Pada tahun 1946, Pentagon selesai melakukan kaji-ulang tentang perang dunia 1 dan perang dunia 2. Salah satu hasil kajian, disebutkan sebagai berikut:
“Perang berikutnya yang akan terjadi dipermukaan bumi ini , tidak akan lagi dimulai dengan tembakan meriam dari kapal laut, atau serangan pasukan dengan tembakan berat di perbatasan negara, akan tetapi adalah akan berujud, serangan udara langsung oleh pesawat terbang yang mungkin tidak berawak terhadap ibukota suatu negara seperti Washington.” (Henry H. Arnold dikenal luas sebagai Jenderal Angkatan Darat dan kemudian Jenderal Angkatan Udara)
Tahun 2001 terjadi serangan udara langsung, dikenal sebagai peristiwa 911 yang ditandai dengan runtuhnya “Menara Kembar” kebanggaan Bangsa Amerika di New York, serta serangan teroris lainnya ke Pentagon dan White House, di Washington.
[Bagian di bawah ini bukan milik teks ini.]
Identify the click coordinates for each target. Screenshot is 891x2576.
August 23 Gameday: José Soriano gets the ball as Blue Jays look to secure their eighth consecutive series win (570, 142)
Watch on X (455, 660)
Segera setelah itu , merespon tragedi 911, selesai melakukan kaji ulang tragedi 911, Amerika Serikat membentuk satu lembaga baru bernama “United States Department of Home Land Security”. Lembaga ini didirikan pada tanggal 25 Nopember 2002, sekali lagi, sebagai sebuah respon terhadap peristiwa tragis , tragedi 911. Hasil kaji ulang mendalam tentang “Keamanan Nasional Amerika” dihadapkan kepada kejadian peristiwa 911, salah satu yang penting dan bernilai sangat strategis adalah sebuah keputusan untuk membentuk satu lembaga baru yang akan khusus menangani dengan sangat teliti dan detil soal kemanan nasional dalam negeri Amerika Serikat.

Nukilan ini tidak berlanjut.